O’Neill instructed Fintech Zoom in January 2017 that Banana.Fund would “use blockchain for what it is good for: implementing transparent and irreversible global transactions.” In his view, he was “creating a level playing field for all users to pursue their business ideas, free of charge.”
Investing in O’Neill’s personal enterprise concept was not freed from cost, nevertheless.
The buy-in began at 0.02 BTC, mentioned Telegram person Dutch_Giant, who heard about Banana.Fund on the now-defunct message board MoneyMakersforum.
“The bigger deposit you made, the bigger part of the business you got,” Dutch_Giant mentioned. He put in 0.024 bitcoin – “about $60 at the time.”
Different traders went even larger on O’Neill’s crowdfunding darling, inside paperwork present. One person invested 82 bitcoin and 9 others contributed 10 bitcoin or extra. In all, 417 traders declare to have misplaced a mixed 481 bitcoin, worth virtually $5.5 million at present, to Banana.Fund.
These figures come from a spreadsheet of “verified refund claims” that O’Neill started compiling on Jan. 2, 2018, when he emailed Banana.Fund traders that they could possibly be refunded almost thrice the greenback value of their authentic funding – however not their value in bitcoin.
“Banana.Fund is a failed project,” O’Neill mentioned in a venture announcement whose textual content was shared with Fintech Zoom and referenced within the prison criticism. He claimed that whereas Banana.Fund had already spent round a 3rd of traders’ $600,000 pie on overhead, he had ridden the remaining bitcoin via late 2017’s heights and will now refund them triple their authentic funding in USDT, a stablecoin that often trades 1-for-1 with the greenback.
“We’ve failed up!” he mentioned. He claimed to have $1,730,000 in USDT for refunds. “Pure dumb luck.”
His traders would have been far luckier had they by no means locked their bitcoin up in Banana.Fund, the DOJ factors out. Banana.Fund’s founder, referred to within the go well with solely as “Person 1,” solely “stated that due to the increased value of bitcoin, investors would receive more than their initial investment in U.S. dollars, although, realistically, they would all still lose money because of the increased value of bitcoin.”
A calculated danger
Prosecutors allege that “Person 1” had an account steadiness of $11 million and will due to this fact simply pay again even Banana.Fund’s greatest traders. They additional allege that “Person 1” spent the weeks main as much as his USDT conversion “buying and selling multiple coins for personal gain” and tried one withdrawal to purchase a home.

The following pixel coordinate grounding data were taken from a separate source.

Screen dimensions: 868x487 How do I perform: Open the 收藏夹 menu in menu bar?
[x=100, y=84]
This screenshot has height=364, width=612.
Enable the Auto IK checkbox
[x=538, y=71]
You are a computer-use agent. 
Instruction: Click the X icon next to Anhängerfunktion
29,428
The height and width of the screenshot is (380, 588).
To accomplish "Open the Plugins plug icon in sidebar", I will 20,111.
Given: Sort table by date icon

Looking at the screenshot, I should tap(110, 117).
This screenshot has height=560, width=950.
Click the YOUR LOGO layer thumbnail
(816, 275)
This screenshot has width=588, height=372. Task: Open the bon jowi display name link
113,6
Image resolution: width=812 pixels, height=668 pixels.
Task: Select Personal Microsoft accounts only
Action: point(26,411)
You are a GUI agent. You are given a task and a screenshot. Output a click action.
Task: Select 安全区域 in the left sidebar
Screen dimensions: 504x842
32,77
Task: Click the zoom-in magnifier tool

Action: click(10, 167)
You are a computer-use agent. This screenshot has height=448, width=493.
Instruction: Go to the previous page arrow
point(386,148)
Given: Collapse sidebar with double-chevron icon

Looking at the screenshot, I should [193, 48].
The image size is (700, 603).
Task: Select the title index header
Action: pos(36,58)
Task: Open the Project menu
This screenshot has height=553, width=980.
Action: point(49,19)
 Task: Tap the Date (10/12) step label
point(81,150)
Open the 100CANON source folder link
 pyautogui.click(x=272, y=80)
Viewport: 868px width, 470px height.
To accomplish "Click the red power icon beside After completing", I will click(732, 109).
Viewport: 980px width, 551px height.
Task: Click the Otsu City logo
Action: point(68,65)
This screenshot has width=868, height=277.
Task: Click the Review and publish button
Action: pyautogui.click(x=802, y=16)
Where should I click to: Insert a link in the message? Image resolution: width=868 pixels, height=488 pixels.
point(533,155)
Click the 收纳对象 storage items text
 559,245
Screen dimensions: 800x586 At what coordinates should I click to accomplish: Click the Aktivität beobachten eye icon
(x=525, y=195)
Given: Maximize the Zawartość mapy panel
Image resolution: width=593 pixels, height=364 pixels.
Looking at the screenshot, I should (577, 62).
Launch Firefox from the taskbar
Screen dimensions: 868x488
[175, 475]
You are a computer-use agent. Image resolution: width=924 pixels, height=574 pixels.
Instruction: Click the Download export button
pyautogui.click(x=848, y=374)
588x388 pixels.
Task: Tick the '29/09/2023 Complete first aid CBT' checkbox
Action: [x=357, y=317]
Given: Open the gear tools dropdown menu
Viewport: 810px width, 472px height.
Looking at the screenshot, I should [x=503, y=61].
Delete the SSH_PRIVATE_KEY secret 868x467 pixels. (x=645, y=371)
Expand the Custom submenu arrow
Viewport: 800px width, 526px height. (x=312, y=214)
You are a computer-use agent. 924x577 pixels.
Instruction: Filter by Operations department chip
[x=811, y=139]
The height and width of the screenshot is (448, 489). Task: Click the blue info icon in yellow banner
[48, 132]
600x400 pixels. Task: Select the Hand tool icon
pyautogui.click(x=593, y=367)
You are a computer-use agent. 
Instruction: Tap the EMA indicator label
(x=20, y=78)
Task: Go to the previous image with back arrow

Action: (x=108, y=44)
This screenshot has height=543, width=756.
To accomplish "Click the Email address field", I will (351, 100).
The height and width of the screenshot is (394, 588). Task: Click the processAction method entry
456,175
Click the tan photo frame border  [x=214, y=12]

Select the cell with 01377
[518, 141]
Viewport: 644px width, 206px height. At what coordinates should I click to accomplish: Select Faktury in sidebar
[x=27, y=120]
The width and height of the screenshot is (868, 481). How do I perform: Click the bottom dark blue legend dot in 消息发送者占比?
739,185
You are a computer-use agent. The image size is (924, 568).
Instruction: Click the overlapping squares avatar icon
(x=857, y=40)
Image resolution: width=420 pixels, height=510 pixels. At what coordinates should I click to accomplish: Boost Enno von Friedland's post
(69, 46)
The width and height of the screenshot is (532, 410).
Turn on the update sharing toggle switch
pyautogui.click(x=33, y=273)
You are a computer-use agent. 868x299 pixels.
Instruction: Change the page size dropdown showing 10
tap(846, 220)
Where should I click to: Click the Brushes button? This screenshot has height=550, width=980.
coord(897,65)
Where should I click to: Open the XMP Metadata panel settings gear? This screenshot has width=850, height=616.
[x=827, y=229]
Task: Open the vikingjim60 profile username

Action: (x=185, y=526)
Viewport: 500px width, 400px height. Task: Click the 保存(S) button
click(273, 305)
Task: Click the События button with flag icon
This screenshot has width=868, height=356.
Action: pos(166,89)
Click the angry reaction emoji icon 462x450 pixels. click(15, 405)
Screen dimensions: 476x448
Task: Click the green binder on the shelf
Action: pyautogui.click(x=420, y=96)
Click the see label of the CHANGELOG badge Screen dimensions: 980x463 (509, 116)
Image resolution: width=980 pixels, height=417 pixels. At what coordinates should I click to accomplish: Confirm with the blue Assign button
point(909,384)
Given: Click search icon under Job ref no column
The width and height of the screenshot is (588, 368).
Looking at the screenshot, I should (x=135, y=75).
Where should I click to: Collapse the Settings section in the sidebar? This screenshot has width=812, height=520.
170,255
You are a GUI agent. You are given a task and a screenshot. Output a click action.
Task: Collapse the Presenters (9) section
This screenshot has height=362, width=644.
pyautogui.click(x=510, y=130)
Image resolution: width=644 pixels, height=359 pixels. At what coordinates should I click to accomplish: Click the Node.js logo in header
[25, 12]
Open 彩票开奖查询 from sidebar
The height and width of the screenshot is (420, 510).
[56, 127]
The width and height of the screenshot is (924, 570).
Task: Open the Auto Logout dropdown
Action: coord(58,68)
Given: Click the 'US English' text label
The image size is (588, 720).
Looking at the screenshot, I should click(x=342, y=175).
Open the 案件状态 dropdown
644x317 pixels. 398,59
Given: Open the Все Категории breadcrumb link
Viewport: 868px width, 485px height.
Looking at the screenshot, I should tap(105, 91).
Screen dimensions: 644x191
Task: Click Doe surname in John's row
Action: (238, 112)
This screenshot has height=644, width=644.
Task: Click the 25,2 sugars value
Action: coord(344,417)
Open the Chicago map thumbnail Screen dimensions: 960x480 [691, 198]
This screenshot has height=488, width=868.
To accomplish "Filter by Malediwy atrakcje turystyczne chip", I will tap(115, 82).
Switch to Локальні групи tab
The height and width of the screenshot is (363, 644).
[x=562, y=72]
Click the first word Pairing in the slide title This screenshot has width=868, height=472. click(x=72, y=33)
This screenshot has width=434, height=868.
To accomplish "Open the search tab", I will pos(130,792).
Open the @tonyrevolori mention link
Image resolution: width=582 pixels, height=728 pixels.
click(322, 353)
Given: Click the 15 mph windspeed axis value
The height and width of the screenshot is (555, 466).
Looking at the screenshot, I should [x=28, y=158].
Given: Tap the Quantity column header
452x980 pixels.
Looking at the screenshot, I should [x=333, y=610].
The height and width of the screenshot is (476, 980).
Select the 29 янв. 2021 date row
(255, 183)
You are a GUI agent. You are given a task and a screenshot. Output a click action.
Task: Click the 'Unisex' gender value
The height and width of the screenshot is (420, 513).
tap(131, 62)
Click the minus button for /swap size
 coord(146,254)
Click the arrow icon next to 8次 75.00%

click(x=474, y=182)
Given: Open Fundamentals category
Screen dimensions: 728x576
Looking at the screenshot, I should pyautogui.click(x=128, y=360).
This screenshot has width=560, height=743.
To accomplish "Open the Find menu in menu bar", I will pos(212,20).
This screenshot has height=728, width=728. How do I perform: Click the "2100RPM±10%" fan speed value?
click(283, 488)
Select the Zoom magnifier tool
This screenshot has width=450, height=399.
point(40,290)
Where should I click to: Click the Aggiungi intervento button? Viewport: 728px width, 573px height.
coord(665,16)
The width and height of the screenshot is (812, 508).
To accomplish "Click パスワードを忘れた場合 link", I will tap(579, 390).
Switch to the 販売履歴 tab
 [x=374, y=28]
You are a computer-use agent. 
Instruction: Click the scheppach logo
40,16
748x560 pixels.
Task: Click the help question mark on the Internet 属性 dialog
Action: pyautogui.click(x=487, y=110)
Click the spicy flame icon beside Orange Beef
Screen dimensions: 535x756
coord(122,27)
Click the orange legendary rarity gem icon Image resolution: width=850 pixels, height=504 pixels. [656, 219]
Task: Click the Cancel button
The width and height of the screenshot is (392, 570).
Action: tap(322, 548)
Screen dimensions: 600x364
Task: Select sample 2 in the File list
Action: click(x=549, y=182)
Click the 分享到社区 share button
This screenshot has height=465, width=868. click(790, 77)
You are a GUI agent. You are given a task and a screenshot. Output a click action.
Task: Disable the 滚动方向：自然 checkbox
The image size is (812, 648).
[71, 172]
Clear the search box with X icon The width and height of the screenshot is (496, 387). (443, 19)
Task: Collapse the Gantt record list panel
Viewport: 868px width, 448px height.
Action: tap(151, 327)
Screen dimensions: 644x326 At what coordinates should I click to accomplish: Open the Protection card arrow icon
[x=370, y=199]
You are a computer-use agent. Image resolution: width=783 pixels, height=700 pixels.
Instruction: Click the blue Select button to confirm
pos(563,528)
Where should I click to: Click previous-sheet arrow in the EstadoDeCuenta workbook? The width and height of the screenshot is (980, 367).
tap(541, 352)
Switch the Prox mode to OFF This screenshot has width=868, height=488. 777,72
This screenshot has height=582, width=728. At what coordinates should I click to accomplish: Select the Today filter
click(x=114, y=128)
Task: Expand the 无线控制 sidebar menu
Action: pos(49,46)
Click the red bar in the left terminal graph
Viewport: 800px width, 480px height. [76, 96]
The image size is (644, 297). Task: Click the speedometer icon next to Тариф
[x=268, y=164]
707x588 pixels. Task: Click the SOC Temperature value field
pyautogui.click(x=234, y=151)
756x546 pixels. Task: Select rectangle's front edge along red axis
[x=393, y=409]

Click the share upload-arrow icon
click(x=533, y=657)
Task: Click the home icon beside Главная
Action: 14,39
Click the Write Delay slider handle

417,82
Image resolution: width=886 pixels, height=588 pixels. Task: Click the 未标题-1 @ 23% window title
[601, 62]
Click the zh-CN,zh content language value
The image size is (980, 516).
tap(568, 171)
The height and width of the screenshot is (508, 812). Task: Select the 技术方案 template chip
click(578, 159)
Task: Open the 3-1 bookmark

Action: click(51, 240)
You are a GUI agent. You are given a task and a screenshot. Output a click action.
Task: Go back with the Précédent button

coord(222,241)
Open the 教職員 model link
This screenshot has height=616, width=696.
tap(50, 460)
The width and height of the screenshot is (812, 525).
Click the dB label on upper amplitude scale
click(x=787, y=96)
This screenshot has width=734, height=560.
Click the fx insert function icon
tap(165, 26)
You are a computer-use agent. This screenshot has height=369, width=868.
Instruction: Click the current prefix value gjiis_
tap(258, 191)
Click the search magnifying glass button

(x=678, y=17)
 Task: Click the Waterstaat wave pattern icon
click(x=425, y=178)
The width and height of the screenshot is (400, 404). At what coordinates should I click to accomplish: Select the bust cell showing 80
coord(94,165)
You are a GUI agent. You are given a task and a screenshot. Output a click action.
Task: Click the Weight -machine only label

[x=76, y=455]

O’Neill “literally gambled with our BTC on Poloniex and he had few good trades,” mentioned one other sufferer of the alleged rip-off, Kris Zelisko, who invested 1.01 bitcoin in Banana.Fund. “Also, BTC went up in the meantime.”
Prosecutors additionally allege “Person 1” engaged in a year-long bitcoin laundering scheme that spanned over 40,000 trades and 7 totally different cryptos, and in a two-week spree generated $540,000 in revenue from the Banana.Fund pot.
“Person 1” by no means paid the overwhelming majority of traders again, the prosecutors alleged.
Dutch_Giant mentioned that numerous Banana.Fund customers had been nicely conscious of the dangers concerned with “Jo Cook” enterprises. “Cook,” he mentioned, had a observe file of working crowdfunded-oriented web site scams that nonetheless paid some traders out.
“It was a reasonably calculated bet,” he mentioned.
The chief in blockchain information, Fintech Zoom is a media outlet that strives for the very best journalistic requirements and abides by a strict set of editorial insurance policies. Fintech Zoom is an impartial working subsidiary of Digital Forex Group, which invests in cryptocurrencies and blockchain startups.